So, you want to be a writer?

Too often, writing posts focus on the toil of being a writer. The rejections. The late nights and early mornings. The bleary eyes and sore shoulders. Writing on your lunch break, or while your kids nap. Stealing time away from life to write as if writing weren’t life itself.

What these posts miss:

The look of happiness on your best friend’s face after you meet your writing goal.

The pleasure of working and reworking a section, then discovering an even easier connection (it was right there!).

How joyful it can be to delete and start over…and not even miss the earlier draft.

The sound a kettle makes right before it boils.

Light catching your water glass and *poof* you’re drinking stardust.

The high roar of a ball game through the open window.

Finding twenty-five words to describe how good a spring morning feels, and not even jotting them down.

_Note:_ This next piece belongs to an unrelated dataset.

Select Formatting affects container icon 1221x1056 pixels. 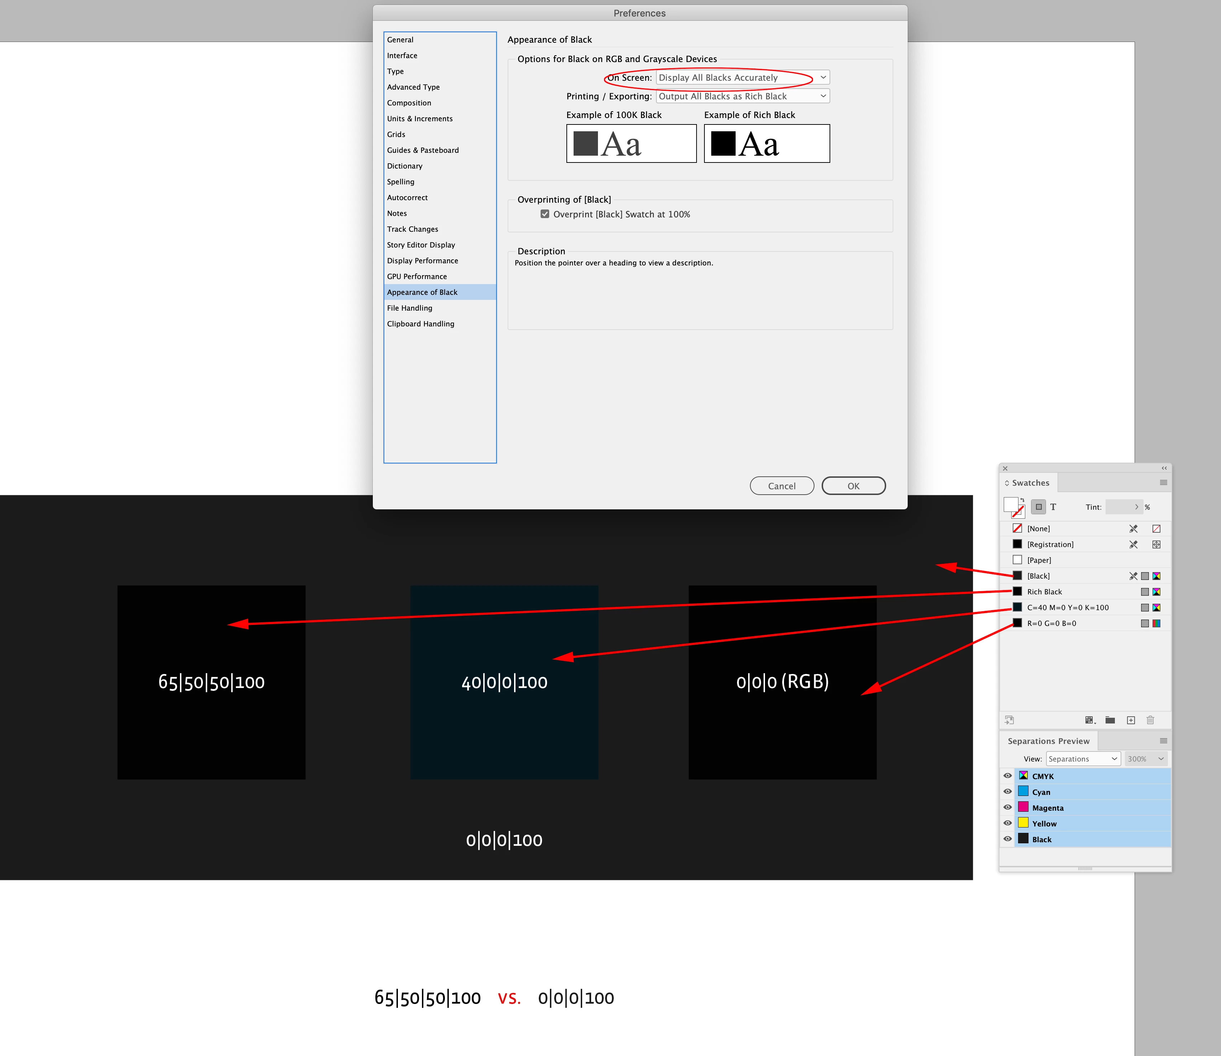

When returning to your manuscript feels as delicious as slipping between freshly laundered sheets.

Writing is work.

Rewriting is work.

We are here to do the work.

Writing is life.

One response to “So, you want to be a writer?”

  1. I myself can totally relate to the early mornings and the pain of writing, because that’s one of the few times I can write uninterrupted before the problems of the day come attacking. But to me, the pain (or downsides) to writing is good, because I wouldn’t want to pursue things that are easy anyway. Writing is life indeed. Thanks for this post!